Mercedes-AMG Project One: Design wie bei einem Le-Mans-Renner.
Der extrem flache Vorderbau mit den großen Kühlluftöffnungen und den schmalen Scheinwerfern erinnert ein wenig an die Konkurrenz von Koenigsegg, jedoch mag der aufgemalte Mercedes-Stern nicht so recht zum Premium-Anspruch dieses Fahrzeugs passen. Ein haptisches Markenemblem wäre in diesem Segment die bessere Lösung. Ansonsten ist die Frontpartie jedoch unserer Meinung nach sehr gelungen, und auch die Seitenansicht ist nicht weniger spektakulär als die sehr ausdrucksstarke Front. Mit seiner geduckten Linie und dem langen Heck, welches sehr stark an Le-Mans-Renner erinnert, schindet er auf jeder Strasse mächtig Eindruck.
Vor allen Dingen die Heckfinne, ein aerodynamisch wichtiges Bauteil aus dem Formel-1-Regal, zieht alle Blicke auf sich.
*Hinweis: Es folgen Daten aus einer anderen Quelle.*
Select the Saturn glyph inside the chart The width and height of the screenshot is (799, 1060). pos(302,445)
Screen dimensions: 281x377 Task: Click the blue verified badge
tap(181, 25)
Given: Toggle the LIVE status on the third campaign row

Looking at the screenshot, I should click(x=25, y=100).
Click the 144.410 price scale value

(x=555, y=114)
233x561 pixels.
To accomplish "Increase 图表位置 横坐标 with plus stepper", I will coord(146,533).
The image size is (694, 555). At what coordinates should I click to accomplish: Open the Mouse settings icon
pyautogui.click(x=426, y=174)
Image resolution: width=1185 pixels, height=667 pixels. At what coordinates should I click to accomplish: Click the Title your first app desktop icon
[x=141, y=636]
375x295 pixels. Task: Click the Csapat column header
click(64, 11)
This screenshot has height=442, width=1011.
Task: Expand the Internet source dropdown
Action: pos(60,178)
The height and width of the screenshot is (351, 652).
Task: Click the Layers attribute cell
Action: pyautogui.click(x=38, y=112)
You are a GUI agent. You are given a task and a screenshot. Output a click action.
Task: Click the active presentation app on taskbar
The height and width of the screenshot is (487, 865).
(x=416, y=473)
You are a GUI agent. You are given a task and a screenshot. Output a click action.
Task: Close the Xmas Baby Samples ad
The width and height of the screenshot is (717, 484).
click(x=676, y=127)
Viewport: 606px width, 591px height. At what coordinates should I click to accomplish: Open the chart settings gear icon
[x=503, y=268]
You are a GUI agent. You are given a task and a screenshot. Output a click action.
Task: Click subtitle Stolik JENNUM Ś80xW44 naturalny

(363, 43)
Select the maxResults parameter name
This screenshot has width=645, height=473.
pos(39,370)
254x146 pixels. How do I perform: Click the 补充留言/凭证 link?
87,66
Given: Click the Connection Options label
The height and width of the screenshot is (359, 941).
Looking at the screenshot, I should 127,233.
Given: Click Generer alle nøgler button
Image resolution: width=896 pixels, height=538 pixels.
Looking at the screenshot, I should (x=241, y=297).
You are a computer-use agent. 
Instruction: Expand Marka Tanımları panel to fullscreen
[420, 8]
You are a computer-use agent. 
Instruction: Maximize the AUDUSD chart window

Auch die Abdeckung des Heckmotors, welche zur Folge hat, dass der Wagen ohne Heckscheibe auskommen muss, ist eine Hommage an Langstrecken-Sportwagen vergangener Zeiten. Die Rückleuchten sprechen dagegen eher die Designsprache aktueller Lamborghini-Modelle, während der überdimensionale Zentraldiffusor am Heck unserer Meinung nach etwas zu aufdringlich wirkt. Das Styling des Wagens entspricht ganz klar den Vorstellungen, die man von einem Hypercar hat, ohne jedoch besondere Akzente zu setzen, wenn man mal die Heckfinne ausklammert, die in einem Luftansaugkanal mündet, wie man ihn von aktuellen Formel-Fahrzeugen kennt. Im Stand eingefahren und nicht sichtbar, ist der riesige aktive Heckflügel, der sehr martialisch wirkt, und optimalen Abtrieb bei hohen Geschwindigkeiten generieren soll. In Sachen Aussendesign wird man in Affalterbach wohl die Welt der Hypercars nicht revolutionieren können
Mercedes-AMG Project One: Der Innenraum wirkt fast wie aus einem Formel-1-Renner.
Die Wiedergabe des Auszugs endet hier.